__Task__. Starting at the line that contains "Los Angeles Arts District (188, 1676)", restate each line word for word through the final line of the data, keeping both ends.

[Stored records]

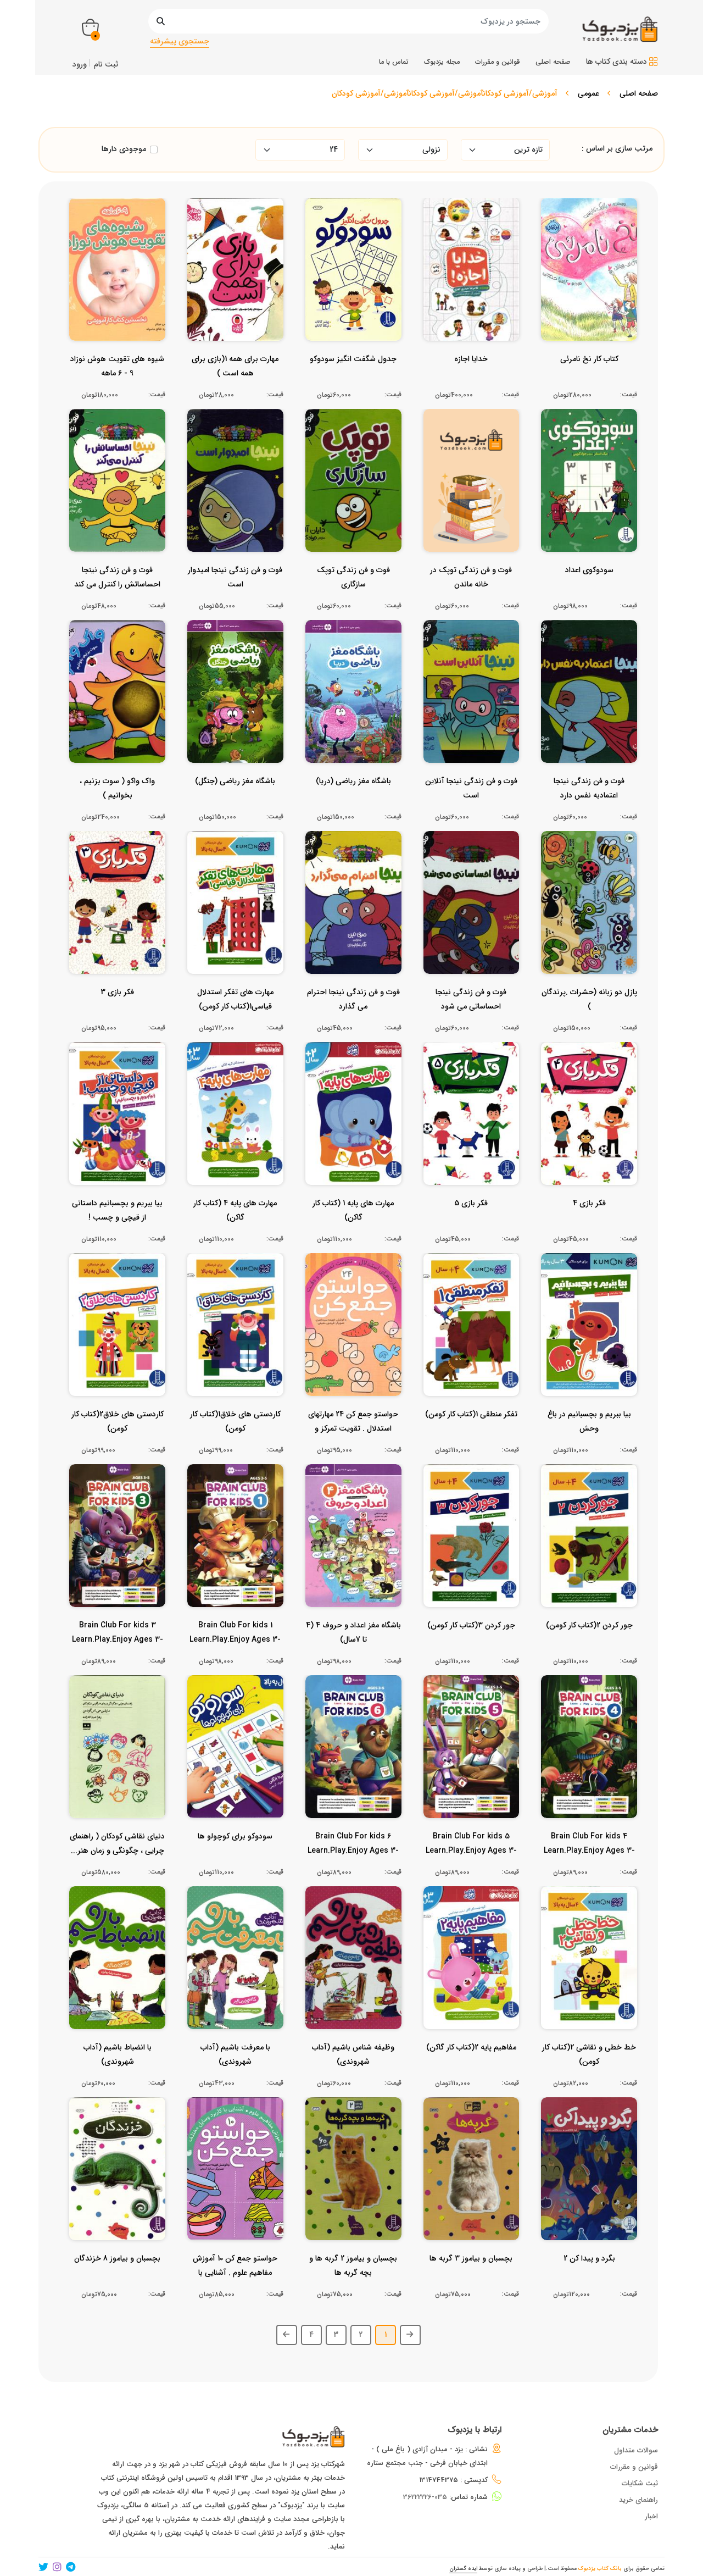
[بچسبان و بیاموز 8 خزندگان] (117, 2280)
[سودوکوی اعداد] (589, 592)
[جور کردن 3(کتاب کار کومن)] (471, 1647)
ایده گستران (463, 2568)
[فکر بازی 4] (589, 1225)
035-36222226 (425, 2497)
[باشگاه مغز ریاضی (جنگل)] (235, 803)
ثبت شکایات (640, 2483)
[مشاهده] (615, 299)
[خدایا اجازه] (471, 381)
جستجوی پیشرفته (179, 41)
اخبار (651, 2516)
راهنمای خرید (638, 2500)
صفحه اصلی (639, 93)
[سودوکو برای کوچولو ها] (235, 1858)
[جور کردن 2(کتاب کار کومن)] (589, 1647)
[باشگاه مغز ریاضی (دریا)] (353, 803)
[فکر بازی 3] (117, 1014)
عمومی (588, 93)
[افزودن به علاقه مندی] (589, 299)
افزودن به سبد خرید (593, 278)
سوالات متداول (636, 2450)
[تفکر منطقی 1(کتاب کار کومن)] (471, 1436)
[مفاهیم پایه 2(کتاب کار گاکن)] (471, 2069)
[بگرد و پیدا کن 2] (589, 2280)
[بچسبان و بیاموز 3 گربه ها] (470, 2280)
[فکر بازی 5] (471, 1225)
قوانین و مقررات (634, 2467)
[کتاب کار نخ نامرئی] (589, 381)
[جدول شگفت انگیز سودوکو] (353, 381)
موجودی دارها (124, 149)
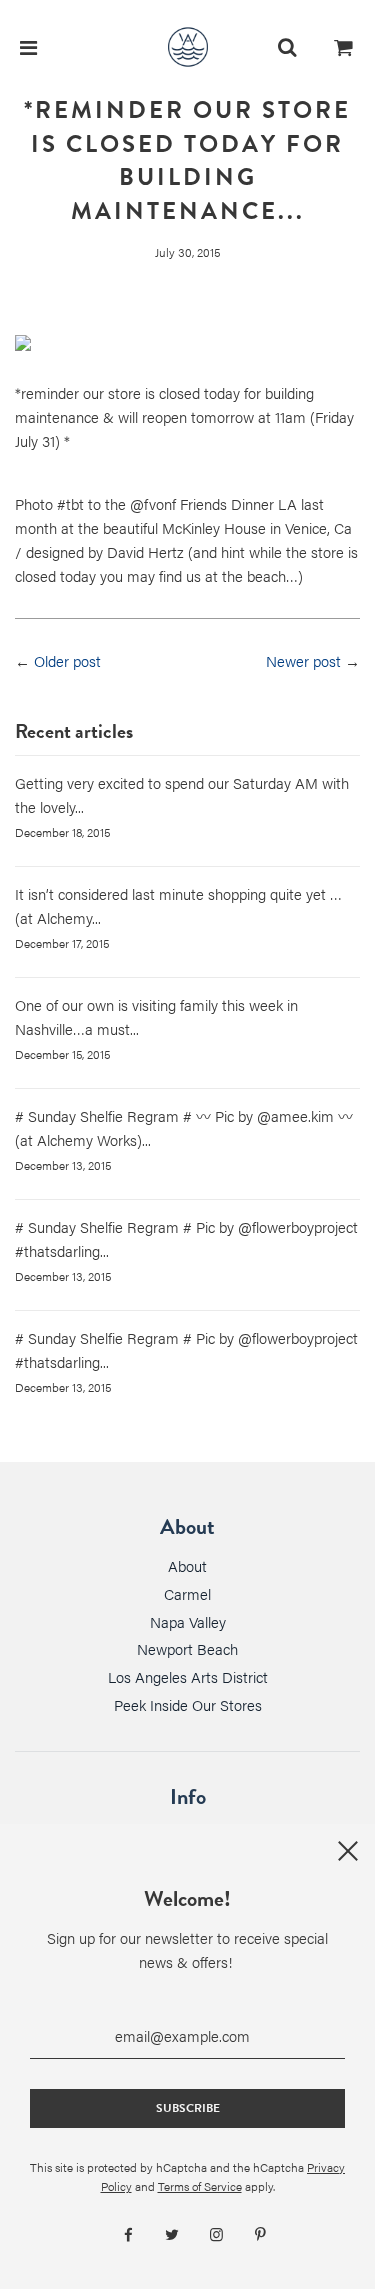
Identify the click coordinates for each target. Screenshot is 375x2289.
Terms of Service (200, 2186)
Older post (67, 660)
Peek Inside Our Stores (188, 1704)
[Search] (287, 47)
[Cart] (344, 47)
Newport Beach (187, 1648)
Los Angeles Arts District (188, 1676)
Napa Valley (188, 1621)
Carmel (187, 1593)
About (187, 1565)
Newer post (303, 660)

__Result__.
Los Angeles Arts District (188, 1676)
Napa Valley (188, 1621)
Carmel (187, 1593)
About (187, 1565)
Newer post (303, 660)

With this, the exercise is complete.